WORKING DATA –
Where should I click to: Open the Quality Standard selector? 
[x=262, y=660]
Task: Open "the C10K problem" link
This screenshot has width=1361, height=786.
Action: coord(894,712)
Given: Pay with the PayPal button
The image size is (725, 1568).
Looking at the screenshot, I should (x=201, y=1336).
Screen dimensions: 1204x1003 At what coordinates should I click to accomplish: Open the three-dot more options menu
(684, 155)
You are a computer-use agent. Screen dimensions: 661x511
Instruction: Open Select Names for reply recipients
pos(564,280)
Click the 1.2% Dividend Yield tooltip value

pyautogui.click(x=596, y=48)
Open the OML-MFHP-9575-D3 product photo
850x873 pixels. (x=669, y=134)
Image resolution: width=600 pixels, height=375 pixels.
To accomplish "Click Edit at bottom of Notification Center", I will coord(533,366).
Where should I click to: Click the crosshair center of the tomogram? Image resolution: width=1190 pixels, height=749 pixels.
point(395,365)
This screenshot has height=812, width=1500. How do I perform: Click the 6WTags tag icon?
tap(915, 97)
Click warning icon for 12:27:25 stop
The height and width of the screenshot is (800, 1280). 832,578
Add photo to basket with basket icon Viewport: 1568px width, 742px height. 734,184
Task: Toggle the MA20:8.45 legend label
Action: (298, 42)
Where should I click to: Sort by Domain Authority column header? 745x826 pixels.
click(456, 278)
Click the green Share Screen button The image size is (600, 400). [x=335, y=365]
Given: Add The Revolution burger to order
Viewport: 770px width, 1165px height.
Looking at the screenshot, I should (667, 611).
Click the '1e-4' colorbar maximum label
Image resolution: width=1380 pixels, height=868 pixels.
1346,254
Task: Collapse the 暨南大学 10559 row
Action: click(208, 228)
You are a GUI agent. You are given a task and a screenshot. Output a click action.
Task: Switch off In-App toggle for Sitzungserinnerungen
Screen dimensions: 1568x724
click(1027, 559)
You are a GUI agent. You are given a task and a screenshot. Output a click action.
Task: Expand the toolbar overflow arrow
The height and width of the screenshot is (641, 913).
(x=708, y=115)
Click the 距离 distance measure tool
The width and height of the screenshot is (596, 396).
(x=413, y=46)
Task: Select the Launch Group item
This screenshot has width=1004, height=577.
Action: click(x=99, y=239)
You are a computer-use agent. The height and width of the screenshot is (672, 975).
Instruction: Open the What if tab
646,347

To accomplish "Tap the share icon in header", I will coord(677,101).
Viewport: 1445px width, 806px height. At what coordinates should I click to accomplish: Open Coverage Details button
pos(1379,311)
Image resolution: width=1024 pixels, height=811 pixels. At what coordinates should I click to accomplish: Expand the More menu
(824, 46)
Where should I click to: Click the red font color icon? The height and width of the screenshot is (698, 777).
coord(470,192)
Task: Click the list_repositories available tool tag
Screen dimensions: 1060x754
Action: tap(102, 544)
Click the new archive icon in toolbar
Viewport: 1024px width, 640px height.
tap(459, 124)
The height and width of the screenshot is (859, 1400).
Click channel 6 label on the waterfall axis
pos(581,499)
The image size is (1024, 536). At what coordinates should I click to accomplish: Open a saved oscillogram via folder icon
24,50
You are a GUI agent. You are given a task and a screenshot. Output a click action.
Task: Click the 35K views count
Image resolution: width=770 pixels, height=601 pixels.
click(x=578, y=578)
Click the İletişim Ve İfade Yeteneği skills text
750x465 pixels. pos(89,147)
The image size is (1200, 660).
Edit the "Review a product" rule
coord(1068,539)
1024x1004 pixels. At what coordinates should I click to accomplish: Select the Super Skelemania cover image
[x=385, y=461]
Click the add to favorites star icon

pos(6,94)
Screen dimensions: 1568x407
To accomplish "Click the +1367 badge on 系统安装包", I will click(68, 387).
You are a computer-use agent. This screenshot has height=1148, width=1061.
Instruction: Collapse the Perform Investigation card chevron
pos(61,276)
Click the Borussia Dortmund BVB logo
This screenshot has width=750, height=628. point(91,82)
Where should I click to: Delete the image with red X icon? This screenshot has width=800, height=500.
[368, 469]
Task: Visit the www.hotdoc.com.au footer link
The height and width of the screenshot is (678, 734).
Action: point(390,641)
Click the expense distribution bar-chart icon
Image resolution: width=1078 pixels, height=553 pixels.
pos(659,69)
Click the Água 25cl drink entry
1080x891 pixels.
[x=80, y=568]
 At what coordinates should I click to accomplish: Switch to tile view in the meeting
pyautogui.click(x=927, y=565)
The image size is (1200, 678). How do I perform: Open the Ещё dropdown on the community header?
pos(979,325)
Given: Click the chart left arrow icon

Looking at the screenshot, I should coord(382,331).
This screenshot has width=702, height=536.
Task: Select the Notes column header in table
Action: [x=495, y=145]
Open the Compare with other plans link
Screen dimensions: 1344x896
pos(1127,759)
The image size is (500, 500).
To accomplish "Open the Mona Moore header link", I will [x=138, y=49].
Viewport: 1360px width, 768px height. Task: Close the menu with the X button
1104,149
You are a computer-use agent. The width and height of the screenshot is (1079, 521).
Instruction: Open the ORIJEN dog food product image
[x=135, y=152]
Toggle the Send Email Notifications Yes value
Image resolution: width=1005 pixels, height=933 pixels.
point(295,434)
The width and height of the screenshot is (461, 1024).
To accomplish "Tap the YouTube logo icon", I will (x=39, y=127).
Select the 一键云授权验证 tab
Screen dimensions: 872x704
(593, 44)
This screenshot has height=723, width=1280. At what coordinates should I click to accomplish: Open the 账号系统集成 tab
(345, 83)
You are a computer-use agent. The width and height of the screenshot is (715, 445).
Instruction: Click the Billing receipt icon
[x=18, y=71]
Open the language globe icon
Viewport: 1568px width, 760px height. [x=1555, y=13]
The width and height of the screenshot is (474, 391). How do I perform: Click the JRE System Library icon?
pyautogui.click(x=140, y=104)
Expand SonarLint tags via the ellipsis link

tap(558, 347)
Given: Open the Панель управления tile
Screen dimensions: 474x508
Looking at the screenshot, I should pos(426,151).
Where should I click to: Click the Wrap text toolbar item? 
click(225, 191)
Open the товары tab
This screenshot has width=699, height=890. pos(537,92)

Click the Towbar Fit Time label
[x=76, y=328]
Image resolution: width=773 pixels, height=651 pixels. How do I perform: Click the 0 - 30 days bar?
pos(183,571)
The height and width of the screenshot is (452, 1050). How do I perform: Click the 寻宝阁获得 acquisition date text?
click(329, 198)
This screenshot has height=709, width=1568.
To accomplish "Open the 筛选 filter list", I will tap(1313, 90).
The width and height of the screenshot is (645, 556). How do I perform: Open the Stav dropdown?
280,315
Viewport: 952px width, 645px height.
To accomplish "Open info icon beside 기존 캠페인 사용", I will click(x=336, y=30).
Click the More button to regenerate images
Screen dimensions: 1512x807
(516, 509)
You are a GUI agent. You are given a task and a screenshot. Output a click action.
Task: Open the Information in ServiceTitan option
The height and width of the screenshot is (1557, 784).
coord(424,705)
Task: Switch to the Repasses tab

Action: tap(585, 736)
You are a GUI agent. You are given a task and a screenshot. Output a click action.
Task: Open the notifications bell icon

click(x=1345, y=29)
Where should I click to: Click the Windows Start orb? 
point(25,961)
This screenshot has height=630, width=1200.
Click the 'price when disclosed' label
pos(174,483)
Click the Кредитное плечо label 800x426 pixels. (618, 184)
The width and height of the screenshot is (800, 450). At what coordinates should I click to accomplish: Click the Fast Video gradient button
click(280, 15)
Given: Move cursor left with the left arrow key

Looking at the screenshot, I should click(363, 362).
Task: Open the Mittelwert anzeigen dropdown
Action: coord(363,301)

ACTION ITEM –
Indicate how many lines of the material contain the string "computer", giving the number and nothing more.

ANSWER –
5